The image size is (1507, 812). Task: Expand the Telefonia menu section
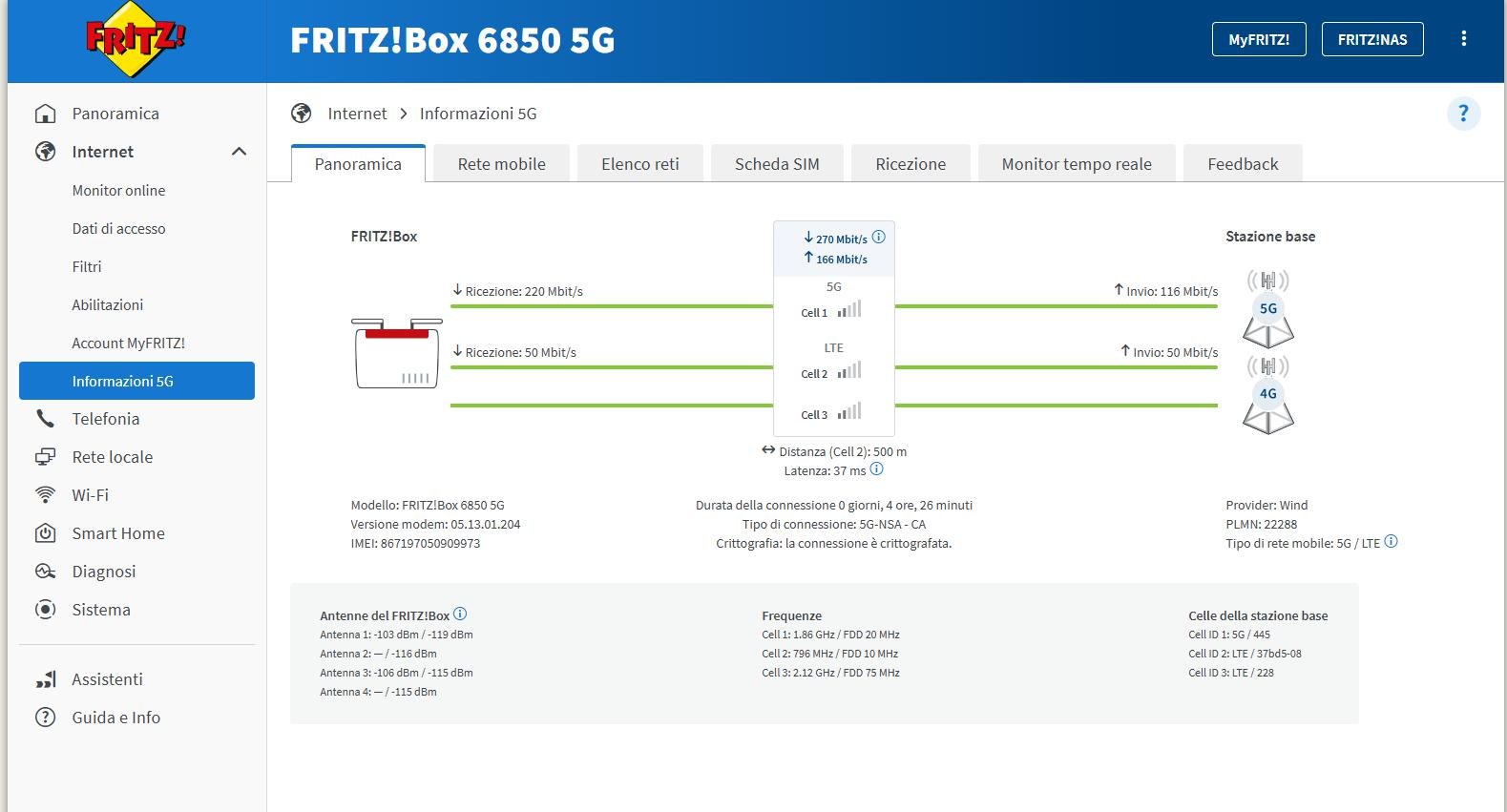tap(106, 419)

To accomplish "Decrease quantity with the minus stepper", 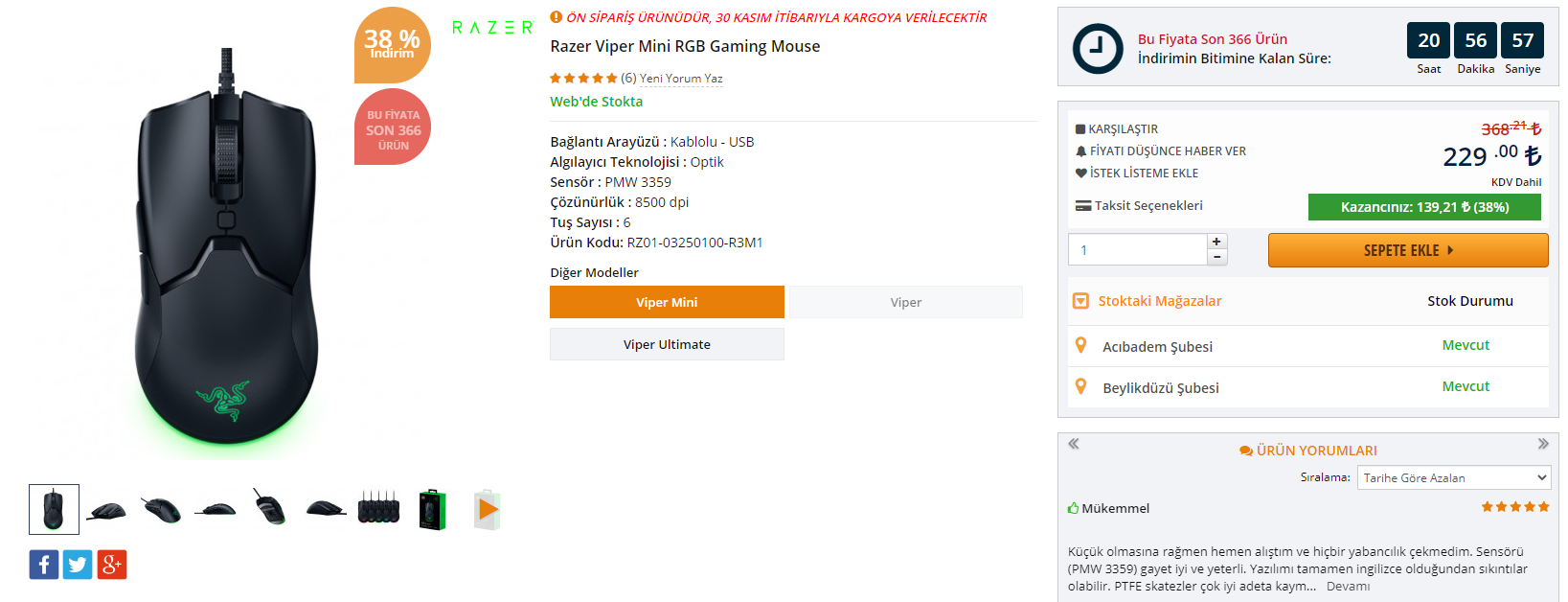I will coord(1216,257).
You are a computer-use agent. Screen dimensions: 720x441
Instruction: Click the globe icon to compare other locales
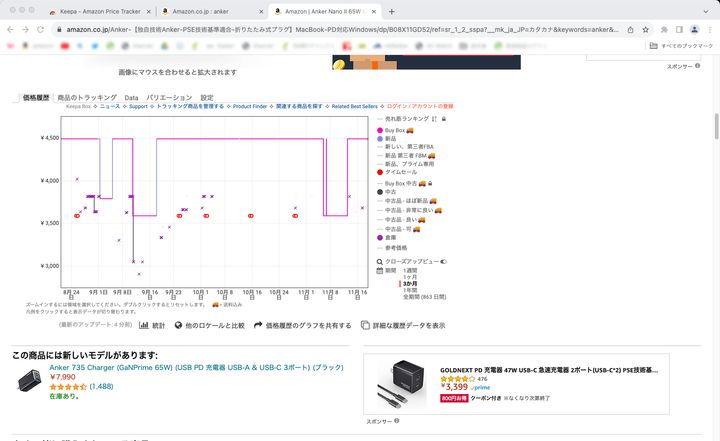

------------------------------------------------

Quote the rows verbatim from the line containing "You are a computer-use" through the end of the rows, omitting the pictures.

You are a computer-use agent. Screen dimensions: 720x441
Instruction: Click the globe icon to compare other locales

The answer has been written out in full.